## Instructions for the task
For every line in the data below that contains "papasmurfbell", copy the line.

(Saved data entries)

━━━━

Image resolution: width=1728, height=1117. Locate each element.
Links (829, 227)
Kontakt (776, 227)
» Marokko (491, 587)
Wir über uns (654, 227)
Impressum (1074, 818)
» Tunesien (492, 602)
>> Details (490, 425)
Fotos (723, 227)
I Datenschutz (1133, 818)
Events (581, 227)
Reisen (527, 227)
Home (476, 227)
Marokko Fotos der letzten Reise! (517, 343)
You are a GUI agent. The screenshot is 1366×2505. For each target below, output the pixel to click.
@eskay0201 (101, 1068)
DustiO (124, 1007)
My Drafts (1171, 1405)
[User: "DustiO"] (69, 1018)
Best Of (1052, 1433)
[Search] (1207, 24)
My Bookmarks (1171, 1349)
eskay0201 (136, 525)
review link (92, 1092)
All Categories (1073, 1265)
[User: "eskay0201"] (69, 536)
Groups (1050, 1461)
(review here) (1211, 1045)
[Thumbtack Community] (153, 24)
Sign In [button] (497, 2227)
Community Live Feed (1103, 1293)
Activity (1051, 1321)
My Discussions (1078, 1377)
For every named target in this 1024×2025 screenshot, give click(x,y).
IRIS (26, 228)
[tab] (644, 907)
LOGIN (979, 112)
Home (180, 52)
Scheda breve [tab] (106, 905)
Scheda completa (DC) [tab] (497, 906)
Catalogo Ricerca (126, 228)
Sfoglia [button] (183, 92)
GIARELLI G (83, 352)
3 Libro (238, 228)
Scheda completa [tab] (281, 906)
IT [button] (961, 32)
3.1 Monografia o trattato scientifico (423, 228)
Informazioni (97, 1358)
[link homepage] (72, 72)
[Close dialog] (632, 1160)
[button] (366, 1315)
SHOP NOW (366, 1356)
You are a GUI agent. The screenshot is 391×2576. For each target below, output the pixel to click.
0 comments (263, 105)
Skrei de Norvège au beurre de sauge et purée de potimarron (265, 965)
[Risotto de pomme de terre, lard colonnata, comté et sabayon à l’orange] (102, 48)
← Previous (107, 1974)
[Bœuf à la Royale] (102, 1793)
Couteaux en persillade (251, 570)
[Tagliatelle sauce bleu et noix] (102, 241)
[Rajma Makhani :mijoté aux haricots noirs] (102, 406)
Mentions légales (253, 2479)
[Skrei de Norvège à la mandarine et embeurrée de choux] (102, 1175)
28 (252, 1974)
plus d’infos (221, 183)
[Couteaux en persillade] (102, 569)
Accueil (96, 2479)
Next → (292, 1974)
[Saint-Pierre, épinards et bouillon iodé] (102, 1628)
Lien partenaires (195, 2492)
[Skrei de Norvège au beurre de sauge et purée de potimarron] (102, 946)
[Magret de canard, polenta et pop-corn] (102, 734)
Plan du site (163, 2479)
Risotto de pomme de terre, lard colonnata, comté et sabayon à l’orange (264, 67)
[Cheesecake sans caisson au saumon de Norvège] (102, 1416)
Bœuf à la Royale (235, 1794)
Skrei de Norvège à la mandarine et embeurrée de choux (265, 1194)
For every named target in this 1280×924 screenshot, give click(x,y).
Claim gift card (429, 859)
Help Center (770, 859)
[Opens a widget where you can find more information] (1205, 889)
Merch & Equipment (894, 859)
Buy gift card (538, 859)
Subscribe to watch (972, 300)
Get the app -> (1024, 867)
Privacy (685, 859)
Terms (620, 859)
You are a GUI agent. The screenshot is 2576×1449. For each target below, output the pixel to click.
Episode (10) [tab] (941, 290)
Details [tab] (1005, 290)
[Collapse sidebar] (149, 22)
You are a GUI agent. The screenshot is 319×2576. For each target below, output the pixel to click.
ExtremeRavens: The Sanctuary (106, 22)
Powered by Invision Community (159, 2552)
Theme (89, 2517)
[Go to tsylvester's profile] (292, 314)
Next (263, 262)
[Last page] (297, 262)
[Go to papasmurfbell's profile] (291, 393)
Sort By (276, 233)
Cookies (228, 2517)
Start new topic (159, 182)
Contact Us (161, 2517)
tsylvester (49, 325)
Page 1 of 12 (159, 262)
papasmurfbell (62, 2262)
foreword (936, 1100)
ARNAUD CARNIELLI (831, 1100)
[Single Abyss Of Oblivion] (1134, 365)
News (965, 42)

━━━━

## Written response
[Go to papasmurfbell's profile] (291, 393)
papasmurfbell (62, 2262)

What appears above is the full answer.